--- Data supplied ---

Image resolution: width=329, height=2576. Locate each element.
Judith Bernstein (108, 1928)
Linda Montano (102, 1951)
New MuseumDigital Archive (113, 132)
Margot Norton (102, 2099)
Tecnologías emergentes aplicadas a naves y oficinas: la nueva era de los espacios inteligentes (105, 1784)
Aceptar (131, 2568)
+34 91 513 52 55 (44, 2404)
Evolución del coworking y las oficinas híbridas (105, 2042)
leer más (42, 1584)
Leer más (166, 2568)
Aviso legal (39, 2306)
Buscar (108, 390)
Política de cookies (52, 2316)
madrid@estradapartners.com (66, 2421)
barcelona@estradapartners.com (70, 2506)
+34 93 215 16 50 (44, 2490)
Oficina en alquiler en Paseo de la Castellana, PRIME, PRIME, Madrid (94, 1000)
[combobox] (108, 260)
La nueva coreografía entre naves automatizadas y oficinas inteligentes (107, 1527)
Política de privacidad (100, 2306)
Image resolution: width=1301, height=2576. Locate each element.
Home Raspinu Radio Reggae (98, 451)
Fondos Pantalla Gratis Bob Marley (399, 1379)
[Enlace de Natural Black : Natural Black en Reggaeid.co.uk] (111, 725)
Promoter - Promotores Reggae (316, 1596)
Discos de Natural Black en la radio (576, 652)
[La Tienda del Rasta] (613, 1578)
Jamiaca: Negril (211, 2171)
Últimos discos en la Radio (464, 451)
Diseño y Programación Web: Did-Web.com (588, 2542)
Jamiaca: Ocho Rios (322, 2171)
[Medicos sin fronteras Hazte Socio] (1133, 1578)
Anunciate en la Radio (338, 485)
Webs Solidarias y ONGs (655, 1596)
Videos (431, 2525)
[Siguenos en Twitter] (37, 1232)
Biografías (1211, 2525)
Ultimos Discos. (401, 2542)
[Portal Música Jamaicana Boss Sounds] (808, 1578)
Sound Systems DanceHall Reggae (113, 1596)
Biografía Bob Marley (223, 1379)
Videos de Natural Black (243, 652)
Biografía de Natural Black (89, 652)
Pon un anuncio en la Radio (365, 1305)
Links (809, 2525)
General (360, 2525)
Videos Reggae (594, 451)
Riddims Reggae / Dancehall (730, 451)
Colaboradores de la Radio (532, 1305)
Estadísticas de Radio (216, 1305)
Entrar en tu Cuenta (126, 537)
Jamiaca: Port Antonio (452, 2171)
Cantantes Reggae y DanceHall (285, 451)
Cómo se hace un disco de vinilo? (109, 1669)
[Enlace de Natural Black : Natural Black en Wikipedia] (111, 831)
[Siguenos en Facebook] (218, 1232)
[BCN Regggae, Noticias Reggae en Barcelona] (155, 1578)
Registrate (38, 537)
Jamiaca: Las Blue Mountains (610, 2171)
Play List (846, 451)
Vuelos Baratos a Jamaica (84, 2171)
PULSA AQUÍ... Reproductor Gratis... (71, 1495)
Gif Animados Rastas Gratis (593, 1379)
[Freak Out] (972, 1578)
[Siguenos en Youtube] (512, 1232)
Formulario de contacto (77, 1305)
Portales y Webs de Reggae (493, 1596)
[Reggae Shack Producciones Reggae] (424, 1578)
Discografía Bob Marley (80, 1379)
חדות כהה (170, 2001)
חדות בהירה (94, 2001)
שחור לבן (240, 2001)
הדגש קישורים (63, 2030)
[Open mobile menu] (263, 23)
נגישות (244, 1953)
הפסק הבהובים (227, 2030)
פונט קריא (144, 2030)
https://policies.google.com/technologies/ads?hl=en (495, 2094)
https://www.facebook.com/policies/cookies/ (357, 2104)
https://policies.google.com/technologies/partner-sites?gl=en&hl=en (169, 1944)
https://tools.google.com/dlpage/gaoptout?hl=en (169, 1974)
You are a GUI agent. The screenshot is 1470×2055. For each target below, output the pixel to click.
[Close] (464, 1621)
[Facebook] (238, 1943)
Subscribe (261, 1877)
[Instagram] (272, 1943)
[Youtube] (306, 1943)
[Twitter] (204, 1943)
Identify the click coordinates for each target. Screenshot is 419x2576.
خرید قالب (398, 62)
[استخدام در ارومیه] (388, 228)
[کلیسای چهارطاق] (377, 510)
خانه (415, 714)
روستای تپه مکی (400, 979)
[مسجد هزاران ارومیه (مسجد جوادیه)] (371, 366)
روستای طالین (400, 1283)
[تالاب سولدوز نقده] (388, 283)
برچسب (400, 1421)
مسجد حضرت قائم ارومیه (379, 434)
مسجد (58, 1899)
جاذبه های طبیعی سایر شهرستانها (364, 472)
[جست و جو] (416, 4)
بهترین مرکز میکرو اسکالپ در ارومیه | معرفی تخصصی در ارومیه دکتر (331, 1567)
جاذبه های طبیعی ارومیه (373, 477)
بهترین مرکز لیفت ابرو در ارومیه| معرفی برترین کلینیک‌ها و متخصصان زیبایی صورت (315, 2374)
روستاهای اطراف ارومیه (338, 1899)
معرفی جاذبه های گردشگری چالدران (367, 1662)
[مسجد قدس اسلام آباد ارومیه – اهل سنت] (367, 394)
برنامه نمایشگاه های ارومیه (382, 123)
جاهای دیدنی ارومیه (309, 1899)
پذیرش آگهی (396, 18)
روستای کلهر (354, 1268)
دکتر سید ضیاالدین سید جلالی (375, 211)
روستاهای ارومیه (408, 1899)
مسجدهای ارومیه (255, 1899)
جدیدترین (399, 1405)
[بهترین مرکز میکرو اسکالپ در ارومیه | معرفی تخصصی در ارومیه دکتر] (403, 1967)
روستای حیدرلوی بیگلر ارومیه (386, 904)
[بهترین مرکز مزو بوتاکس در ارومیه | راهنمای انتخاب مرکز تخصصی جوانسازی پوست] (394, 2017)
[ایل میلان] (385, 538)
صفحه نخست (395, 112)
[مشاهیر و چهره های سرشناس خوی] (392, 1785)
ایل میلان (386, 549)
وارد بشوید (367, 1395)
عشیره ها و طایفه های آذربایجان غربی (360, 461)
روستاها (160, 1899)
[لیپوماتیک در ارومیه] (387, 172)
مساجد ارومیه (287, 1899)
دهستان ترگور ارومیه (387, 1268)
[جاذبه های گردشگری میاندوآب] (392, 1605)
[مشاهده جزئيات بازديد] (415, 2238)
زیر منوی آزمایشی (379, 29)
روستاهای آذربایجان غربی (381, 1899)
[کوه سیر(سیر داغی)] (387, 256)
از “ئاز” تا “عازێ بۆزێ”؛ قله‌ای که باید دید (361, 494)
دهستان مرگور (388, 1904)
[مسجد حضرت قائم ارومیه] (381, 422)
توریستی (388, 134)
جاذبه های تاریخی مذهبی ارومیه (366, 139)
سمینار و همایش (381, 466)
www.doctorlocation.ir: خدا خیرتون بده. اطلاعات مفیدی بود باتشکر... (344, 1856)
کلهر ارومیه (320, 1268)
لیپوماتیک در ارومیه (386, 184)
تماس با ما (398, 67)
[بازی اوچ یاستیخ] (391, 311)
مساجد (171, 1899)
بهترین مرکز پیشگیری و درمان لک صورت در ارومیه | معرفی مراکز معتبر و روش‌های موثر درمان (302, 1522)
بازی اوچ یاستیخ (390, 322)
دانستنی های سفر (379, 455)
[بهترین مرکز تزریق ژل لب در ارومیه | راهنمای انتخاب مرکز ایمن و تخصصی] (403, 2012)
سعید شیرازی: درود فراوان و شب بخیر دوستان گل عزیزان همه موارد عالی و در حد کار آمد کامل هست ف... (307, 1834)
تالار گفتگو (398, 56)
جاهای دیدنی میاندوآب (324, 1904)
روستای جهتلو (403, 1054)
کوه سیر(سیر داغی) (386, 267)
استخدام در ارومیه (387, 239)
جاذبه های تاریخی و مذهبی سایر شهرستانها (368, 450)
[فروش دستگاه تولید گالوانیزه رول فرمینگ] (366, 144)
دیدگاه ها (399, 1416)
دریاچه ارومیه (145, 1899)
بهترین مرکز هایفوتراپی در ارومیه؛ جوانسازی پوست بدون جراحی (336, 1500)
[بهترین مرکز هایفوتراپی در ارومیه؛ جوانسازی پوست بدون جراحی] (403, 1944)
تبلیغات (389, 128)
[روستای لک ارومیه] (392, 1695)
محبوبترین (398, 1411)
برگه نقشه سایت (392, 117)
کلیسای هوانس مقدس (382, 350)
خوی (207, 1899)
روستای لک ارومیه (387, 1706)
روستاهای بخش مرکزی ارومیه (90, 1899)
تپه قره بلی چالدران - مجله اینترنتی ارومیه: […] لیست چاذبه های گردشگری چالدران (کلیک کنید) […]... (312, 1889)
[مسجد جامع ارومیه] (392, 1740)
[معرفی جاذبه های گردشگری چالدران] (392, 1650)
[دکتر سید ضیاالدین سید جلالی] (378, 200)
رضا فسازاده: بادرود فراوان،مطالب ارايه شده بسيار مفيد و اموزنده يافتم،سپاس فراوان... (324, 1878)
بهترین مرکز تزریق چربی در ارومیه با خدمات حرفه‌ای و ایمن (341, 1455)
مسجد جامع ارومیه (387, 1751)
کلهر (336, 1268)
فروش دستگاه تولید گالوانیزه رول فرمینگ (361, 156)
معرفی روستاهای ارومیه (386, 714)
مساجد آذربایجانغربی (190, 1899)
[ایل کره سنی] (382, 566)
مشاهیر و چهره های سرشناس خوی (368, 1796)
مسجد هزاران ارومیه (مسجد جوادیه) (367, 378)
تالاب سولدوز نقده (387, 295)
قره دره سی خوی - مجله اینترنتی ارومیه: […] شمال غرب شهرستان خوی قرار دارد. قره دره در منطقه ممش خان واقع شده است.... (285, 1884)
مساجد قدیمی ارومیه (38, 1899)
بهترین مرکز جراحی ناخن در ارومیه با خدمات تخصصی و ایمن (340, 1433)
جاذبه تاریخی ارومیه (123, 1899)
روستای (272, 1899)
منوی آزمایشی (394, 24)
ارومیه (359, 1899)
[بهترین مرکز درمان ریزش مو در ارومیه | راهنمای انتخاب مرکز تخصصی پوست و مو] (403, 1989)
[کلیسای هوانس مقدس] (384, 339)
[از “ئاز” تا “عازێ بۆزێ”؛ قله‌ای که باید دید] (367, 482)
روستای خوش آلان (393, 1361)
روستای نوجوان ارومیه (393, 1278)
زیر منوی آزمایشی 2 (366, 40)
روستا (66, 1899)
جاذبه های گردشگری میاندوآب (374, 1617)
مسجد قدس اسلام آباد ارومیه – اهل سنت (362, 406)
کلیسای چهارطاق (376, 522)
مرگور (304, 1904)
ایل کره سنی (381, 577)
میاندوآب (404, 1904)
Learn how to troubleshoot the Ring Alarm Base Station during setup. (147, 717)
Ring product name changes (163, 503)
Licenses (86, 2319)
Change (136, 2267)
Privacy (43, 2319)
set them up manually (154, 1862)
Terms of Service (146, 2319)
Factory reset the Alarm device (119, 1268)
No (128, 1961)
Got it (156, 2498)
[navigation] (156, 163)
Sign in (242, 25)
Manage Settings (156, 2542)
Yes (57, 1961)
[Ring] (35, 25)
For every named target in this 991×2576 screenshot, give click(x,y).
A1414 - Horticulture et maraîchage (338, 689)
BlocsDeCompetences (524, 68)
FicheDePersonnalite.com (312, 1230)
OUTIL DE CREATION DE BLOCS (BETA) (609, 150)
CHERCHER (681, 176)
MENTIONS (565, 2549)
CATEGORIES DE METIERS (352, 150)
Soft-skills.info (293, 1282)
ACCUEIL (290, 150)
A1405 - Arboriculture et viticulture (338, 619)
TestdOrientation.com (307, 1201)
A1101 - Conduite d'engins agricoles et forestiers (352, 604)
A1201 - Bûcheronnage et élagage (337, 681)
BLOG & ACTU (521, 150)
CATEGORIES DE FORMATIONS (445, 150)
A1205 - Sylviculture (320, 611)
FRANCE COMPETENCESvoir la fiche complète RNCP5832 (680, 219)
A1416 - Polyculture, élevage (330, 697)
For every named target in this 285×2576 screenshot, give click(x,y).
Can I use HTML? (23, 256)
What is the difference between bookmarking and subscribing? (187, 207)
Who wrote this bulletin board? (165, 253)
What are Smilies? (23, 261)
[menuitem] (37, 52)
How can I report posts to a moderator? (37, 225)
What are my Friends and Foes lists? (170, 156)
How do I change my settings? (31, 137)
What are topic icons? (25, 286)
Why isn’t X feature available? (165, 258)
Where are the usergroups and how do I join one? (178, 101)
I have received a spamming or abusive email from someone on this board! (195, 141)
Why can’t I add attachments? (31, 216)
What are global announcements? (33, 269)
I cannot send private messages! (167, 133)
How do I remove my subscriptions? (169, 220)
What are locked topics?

---

### Task brief
From the data above, output exactly the lines between the one containing "[Instagram] (272, 1943)" and the one containing "دکتر (331, 1567)", counting both of them.

### Response box
[Instagram] (272, 1943)
[Youtube] (306, 1943)
[Twitter] (204, 1943)
Identify the click coordinates for each target. Screenshot is 419x2576.
خرید قالب (398, 62)
[استخدام در ارومیه] (388, 228)
[کلیسای چهارطاق] (377, 510)
خانه (415, 714)
روستای تپه مکی (400, 979)
[مسجد هزاران ارومیه (مسجد جوادیه)] (371, 366)
روستای طالین (400, 1283)
[تالاب سولدوز نقده] (388, 283)
برچسب (400, 1421)
مسجد حضرت قائم ارومیه (379, 434)
مسجد (58, 1899)
جاذبه های طبیعی سایر شهرستانها (364, 472)
[جست و جو] (416, 4)
بهترین مرکز میکرو اسکالپ در ارومیه | معرفی تخصصی در ارومیه دکتر (331, 1567)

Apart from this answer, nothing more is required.